Dijelaskannya, BPS merilis data pertumbuhan ekonomi kuartal I/2018. Pemerintah pun aktif membuat pencitraan bahwa semuanya baik-baik saja.
"Ternyata, hari ini pasar memberi vonis yang sangat jelek. Rupiah dan pasar modal kembali kliyengan," ungkap Dradjad. Hal ini, lanjutnya, karena memang ada faktor fundamendal yang melemah.
Dradjad menyebutkan kondisi ini karena ada tiga faktor yang berpengaruh. Faktor itu adalah surplus perdagangan yang merosot, pertumbuhan yang terjebak di lima persen, dan kondisi dunia usaha yang ngos-ngosan.
"Itu yang membuat pencitraan pemerintah tidak dipercaya," kata politikus senior PAN tersebut.

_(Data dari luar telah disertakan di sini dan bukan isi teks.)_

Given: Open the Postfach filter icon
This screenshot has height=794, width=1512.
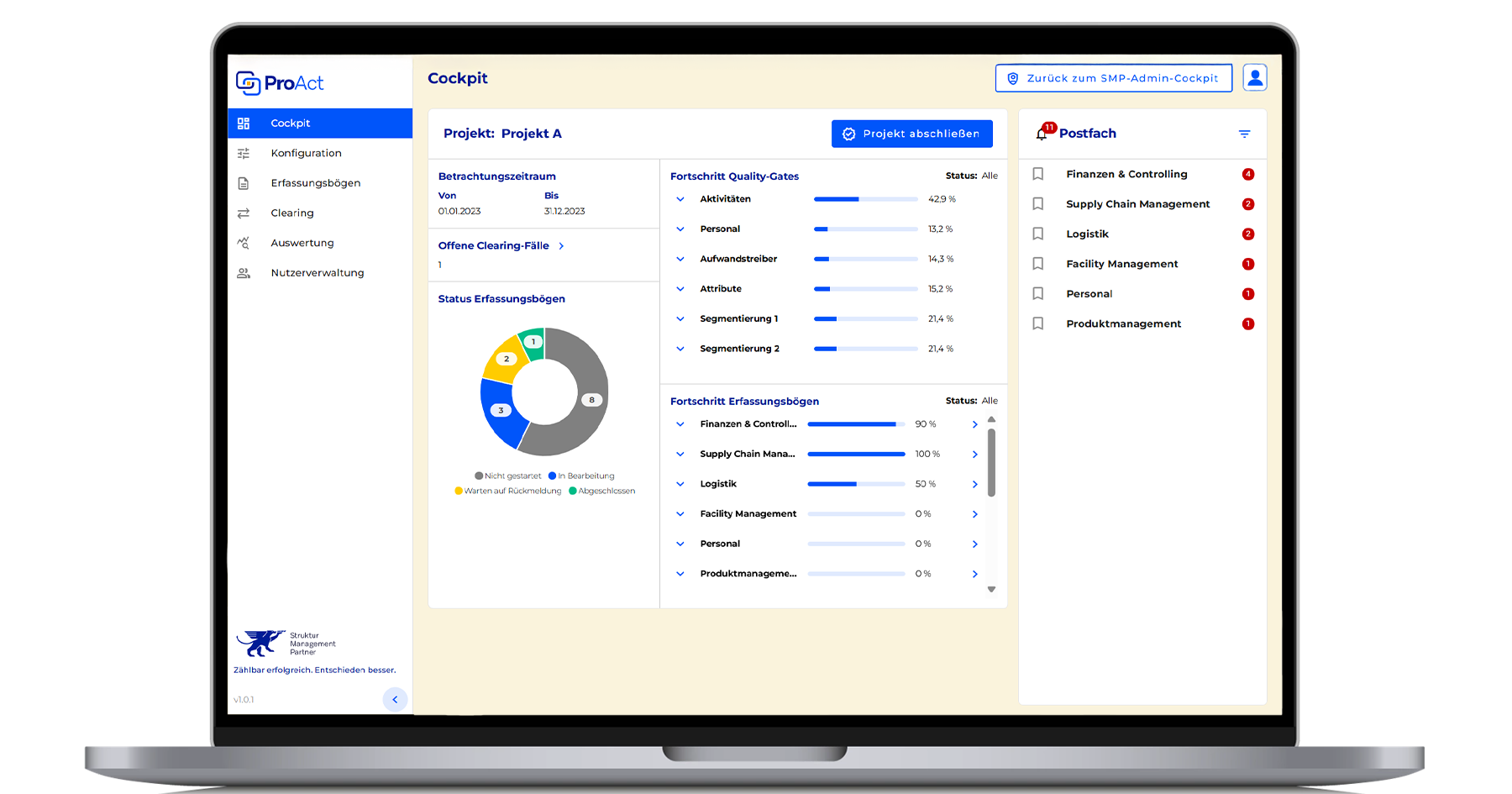Looking at the screenshot, I should 1245,133.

Dicontohkannya, pemerintah mengampanyekan bahwa pertumbuhan kuartal I/2018 lebih baik dari kuartal I/2017, naik menjadi 5,06 persen dari 5,01 persen.
"Ini angka year-on-year (YOY). Maksudnya, dihitung secara tahunan. Oke, itu benar. Orang awam mungkin akan bertepuk tangan mendengarnya," papar dia.

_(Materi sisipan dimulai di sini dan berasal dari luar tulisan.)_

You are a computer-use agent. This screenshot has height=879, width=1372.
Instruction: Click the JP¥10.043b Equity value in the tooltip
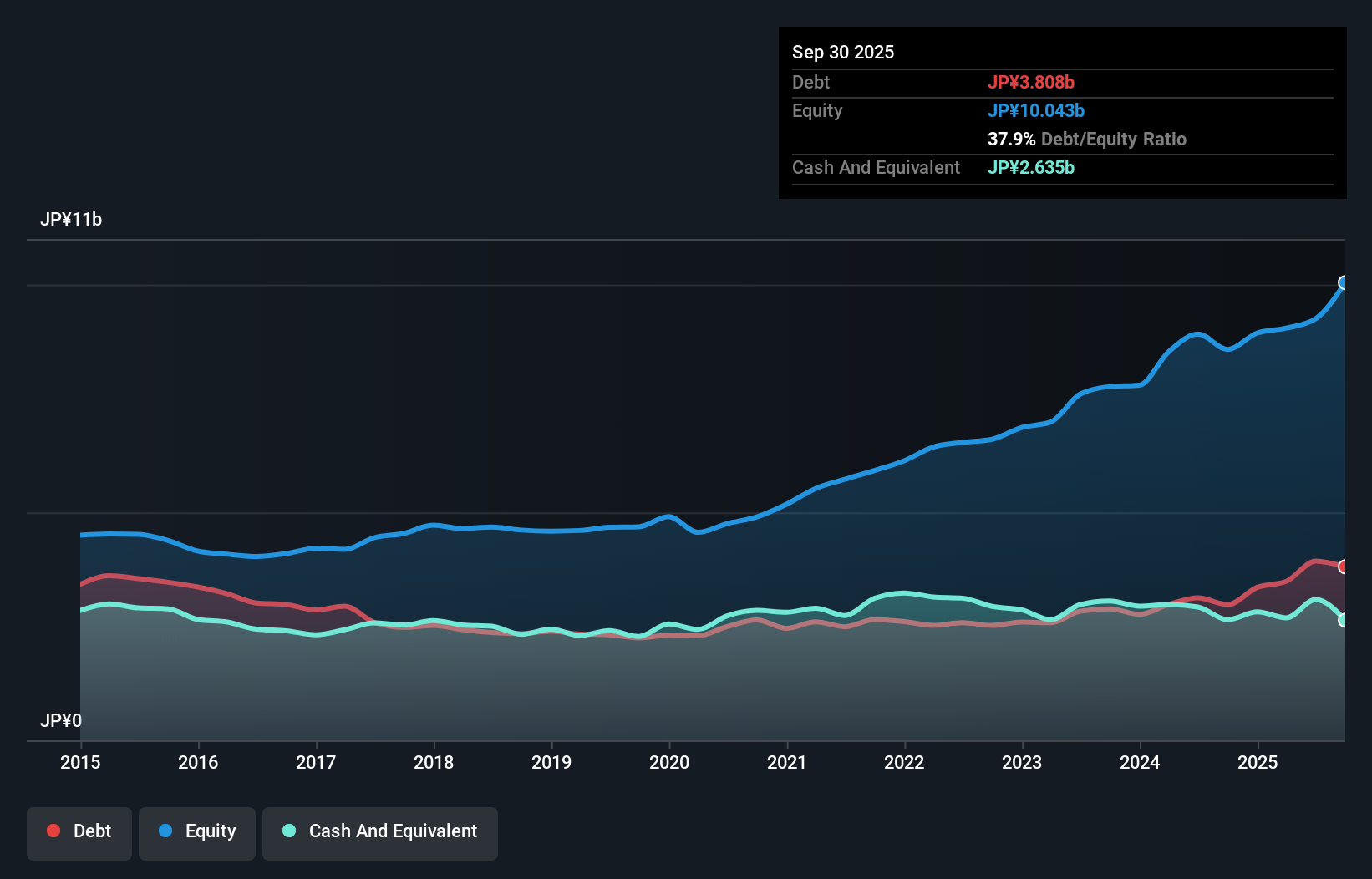click(x=1036, y=110)
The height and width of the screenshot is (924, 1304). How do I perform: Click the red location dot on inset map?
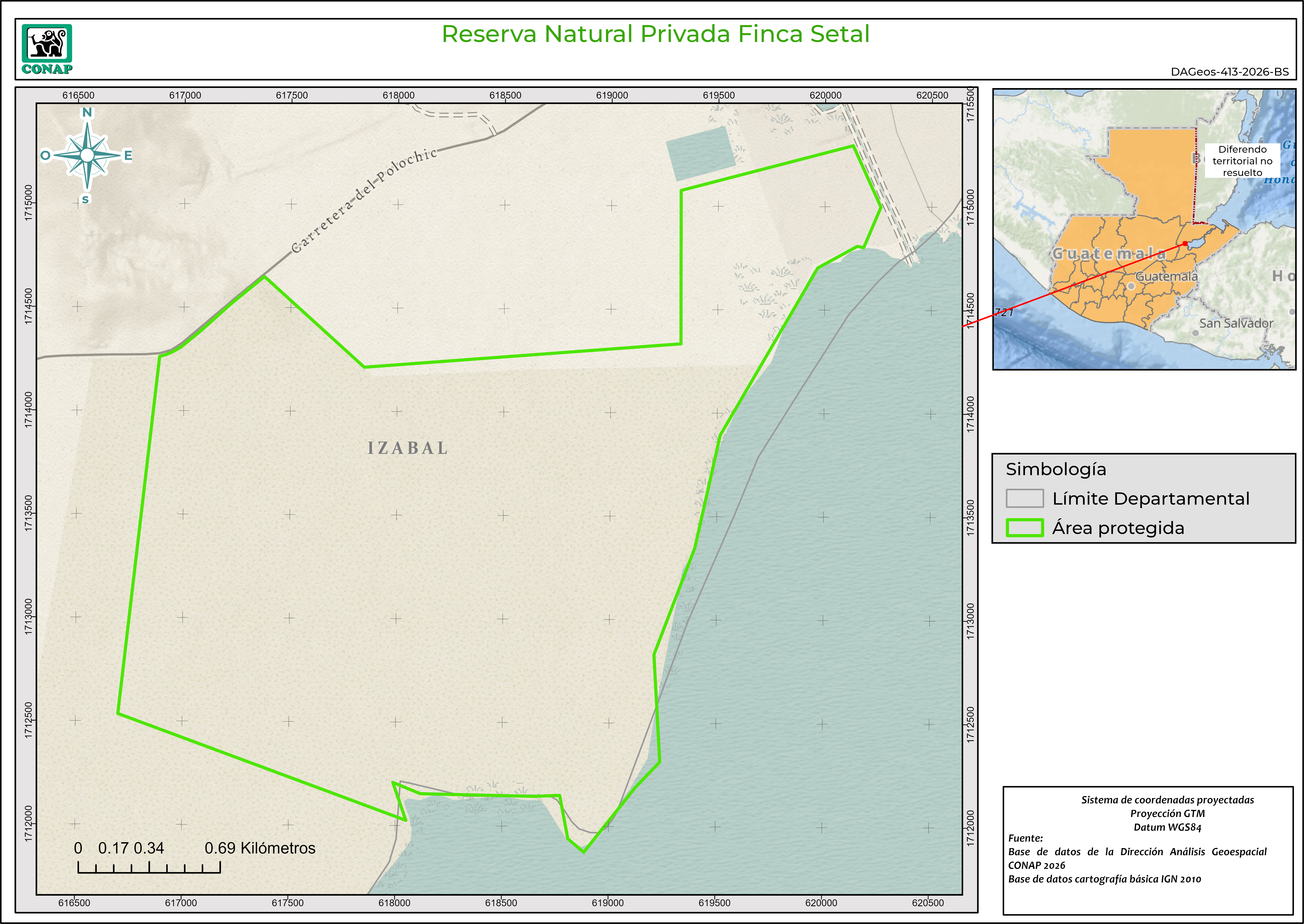coord(1185,244)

Namun, lanjut dia, kalau dilihat data pertumbuhan kuartal I/2015 adalah 4,83 persen, dan kuartal I/2016 sebesar 4,94 persen. Kenaikannya adalah 0,11 persen (2016 vs 2015), lalu hanya 0,07 persen (2017 vs 2016), dan turun lagi menjadi 0,05 persen (2018 vs 2017). Jadi, kenaikan pertumbuhannya mengecil.
Dengan kata lain, menurut Dradjad, ekonomi Indonesia sama sekali tidak meroket. "Kecepatan pertumbuhannya justru makin pelan, seperti pesawat yang mau landing," ujarnya menjelaskan. Dradjad melihat, dari data ini, pertumbuhan makin terjebak di angka lima persen.

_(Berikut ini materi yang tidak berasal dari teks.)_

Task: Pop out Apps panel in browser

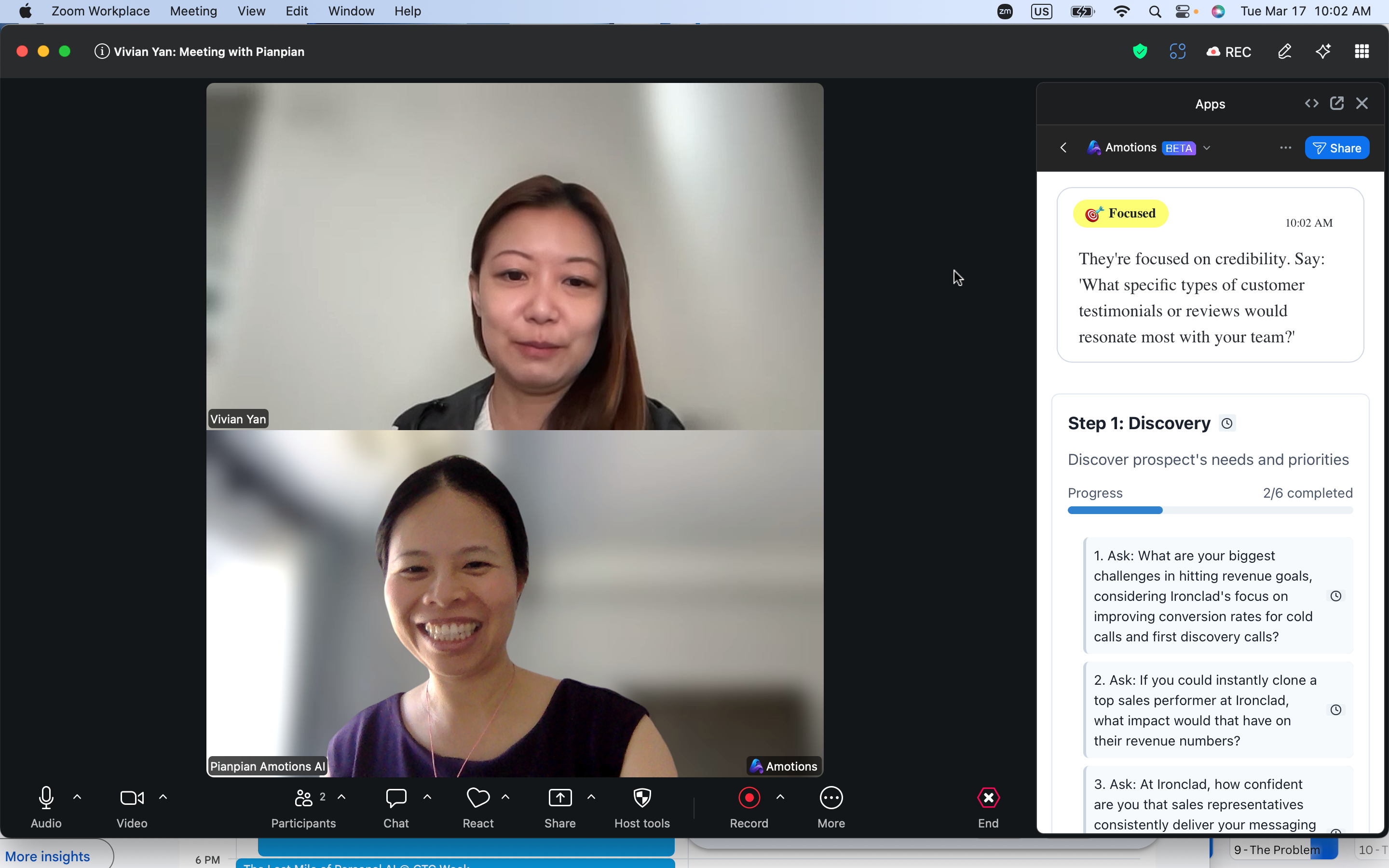Action: [x=1337, y=103]
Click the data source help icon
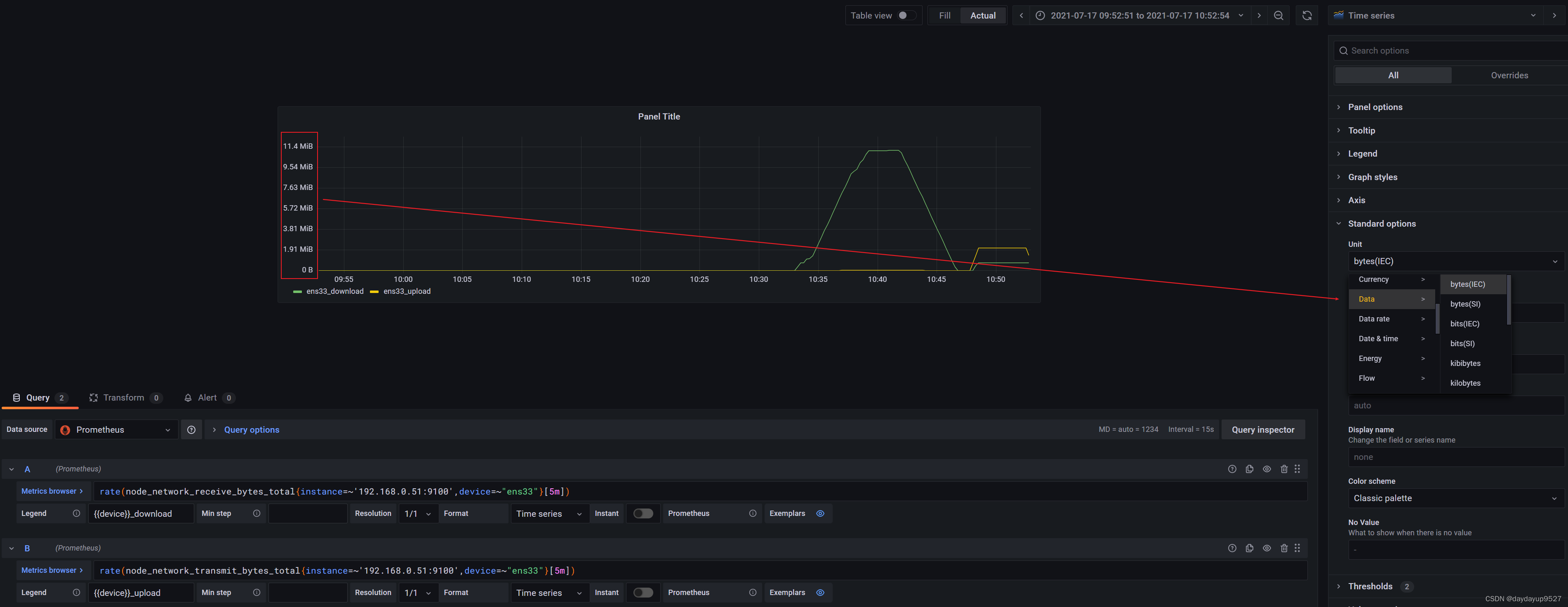Viewport: 1568px width, 607px height. (191, 430)
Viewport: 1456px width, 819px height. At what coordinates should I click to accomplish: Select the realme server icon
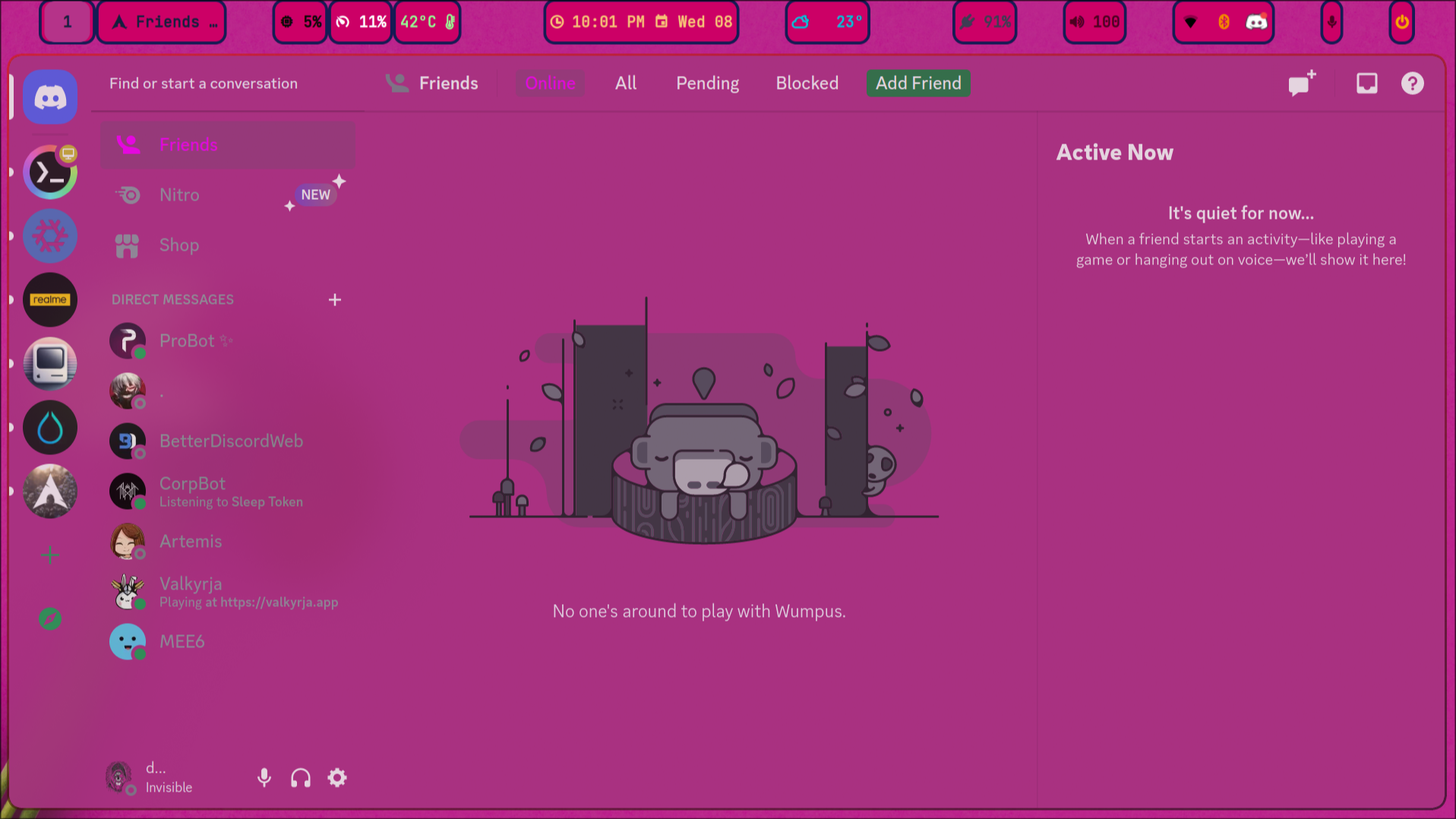(x=49, y=299)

Belum lagi pertumbuhan kuartalan (q-o-q) untuk kuartal I/2018 anjlok sebesar -0,42 persen. Ini lebih jelek dari ekspektasi pasar yang sebesar -0,3 persen.
Gambaran yang mirip juga akan terlihat jika membedah tren ekspor, impor, defisit transaksi berjalan, realisasi penerimaan pajak dan belanja pemerintah, dan juga berbagai situasi mikro.
Jika tidak ingin ekonomi tambah kliyengan, Dradjad menyarankan pemerintah jangan lagi bermain pencitraan. Pemerintah sebaiknya bekerja keras membenahi faktor yang krusial.
"Minimal tiga faktor yang saya sebut di atas. Jangan lupa, rakyat melihat ekonomi sebagai titik lemah dari kinerja pemerintahan. Itu hasil survei, bukan kata saya," ucap dia.